## [Exercise instructions]
Revise the entries below by replacing "GUI agent" with "interface agent" and leaving everything else unchanged. Omit the pictures from your output.
# # # # # # #
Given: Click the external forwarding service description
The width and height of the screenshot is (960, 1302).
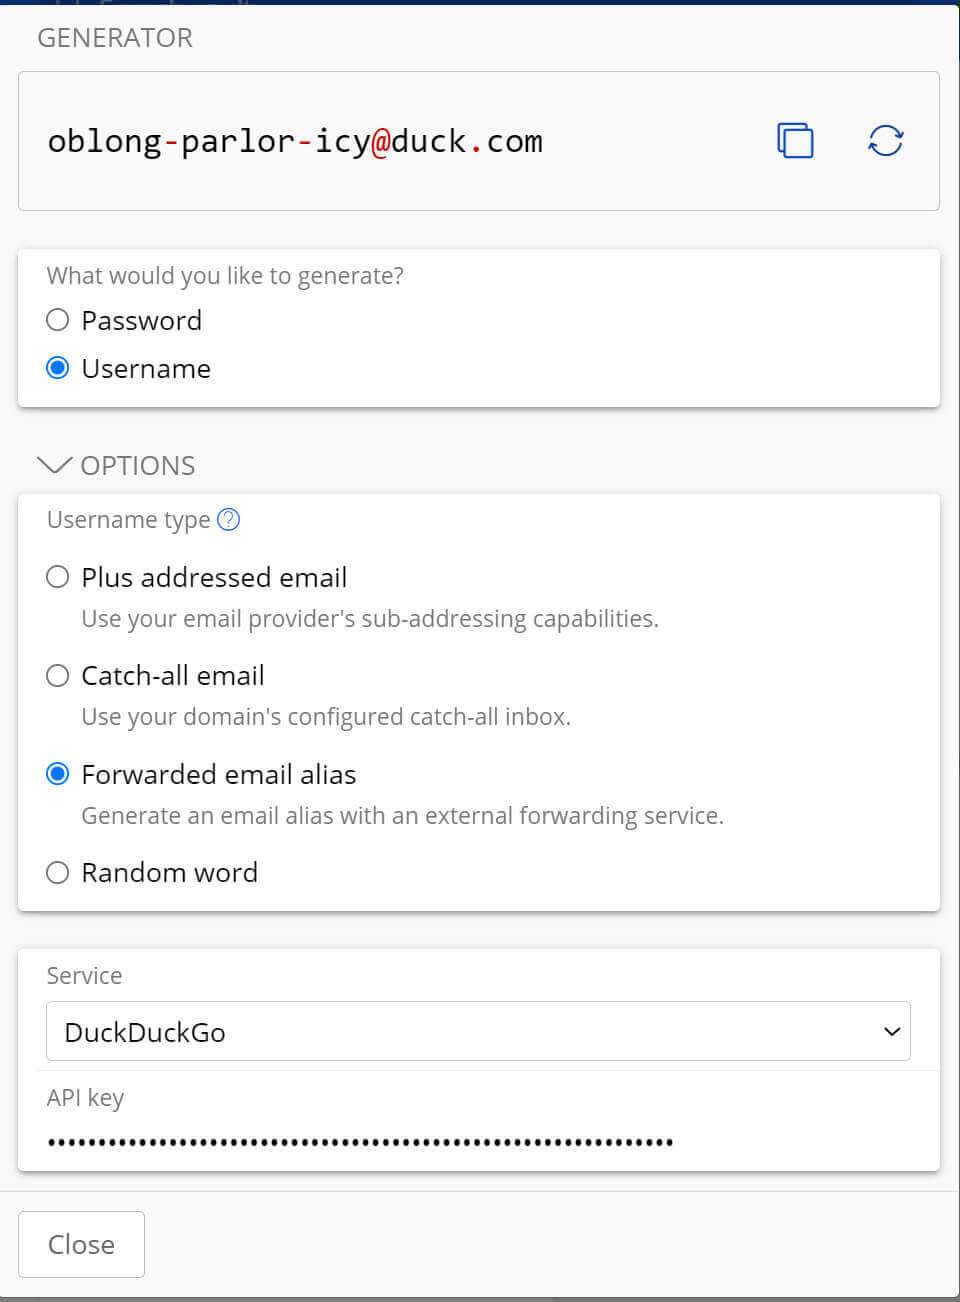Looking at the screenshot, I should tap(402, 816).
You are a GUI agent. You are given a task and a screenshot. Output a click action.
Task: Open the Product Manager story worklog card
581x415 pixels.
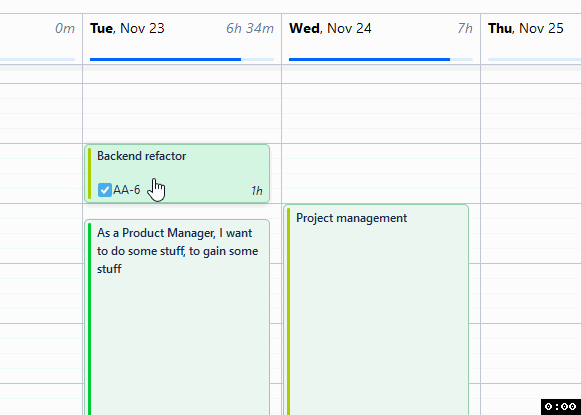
# # # # # # #
## [Complete output]
Given: Click the external forwarding service description
The width and height of the screenshot is (960, 1302).
Looking at the screenshot, I should tap(402, 816).
You are a interface agent. You are given a task and a screenshot. Output a click action.
Task: Open the Product Manager story worklog card
581x415 pixels.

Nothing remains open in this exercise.